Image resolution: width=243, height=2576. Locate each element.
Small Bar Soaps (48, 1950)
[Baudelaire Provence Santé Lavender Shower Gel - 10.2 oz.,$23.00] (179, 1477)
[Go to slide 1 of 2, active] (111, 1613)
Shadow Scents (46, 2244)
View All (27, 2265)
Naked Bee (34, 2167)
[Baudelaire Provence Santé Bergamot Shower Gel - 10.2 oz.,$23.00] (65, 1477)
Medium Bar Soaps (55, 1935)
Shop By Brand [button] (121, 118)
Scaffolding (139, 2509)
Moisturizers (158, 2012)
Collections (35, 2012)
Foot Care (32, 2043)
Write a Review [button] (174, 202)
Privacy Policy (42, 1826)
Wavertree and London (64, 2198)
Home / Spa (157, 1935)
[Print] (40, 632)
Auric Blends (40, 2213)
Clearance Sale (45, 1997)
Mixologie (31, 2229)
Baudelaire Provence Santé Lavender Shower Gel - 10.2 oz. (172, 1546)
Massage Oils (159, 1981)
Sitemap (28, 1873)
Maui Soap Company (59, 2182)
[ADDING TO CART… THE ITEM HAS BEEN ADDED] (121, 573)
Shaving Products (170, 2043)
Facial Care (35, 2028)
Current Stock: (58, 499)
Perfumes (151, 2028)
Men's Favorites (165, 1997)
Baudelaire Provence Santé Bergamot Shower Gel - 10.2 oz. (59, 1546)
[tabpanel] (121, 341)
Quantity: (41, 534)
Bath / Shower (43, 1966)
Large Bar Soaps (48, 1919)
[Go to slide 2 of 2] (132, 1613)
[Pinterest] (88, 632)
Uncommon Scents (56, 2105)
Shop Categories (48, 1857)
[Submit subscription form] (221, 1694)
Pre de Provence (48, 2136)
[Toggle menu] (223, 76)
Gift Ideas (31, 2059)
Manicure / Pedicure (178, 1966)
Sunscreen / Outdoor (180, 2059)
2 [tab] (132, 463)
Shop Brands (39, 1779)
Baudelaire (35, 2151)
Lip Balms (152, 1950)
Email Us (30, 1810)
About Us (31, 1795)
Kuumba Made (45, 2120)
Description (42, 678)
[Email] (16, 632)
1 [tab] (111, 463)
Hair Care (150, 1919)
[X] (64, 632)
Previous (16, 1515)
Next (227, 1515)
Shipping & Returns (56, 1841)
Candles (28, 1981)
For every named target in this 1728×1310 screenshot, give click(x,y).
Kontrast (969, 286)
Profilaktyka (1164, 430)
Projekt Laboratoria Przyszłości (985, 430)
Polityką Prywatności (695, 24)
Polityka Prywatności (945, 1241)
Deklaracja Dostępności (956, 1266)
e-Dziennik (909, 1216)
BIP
------
▶ _Requirement_: Given the records above, return exactly the lines starting at the line containing "Shaving Products (170, 2043)" and ending at the line containing "[Toggle menu] (223, 76)", including both.

▶ _Response below_:
Shaving Products (170, 2043)
Facial Care (35, 2028)
Current Stock: (58, 499)
Perfumes (151, 2028)
Men's Favorites (165, 1997)
Baudelaire Provence Santé Bergamot Shower Gel - 10.2 oz. (59, 1546)
[tabpanel] (121, 341)
Quantity: (41, 534)
Bath / Shower (43, 1966)
Large Bar Soaps (48, 1919)
[Go to slide 2 of 2] (132, 1613)
[Pinterest] (88, 632)
Uncommon Scents (56, 2105)
Shop Categories (48, 1857)
[Submit subscription form] (221, 1694)
Pre de Provence (48, 2136)
[Toggle menu] (223, 76)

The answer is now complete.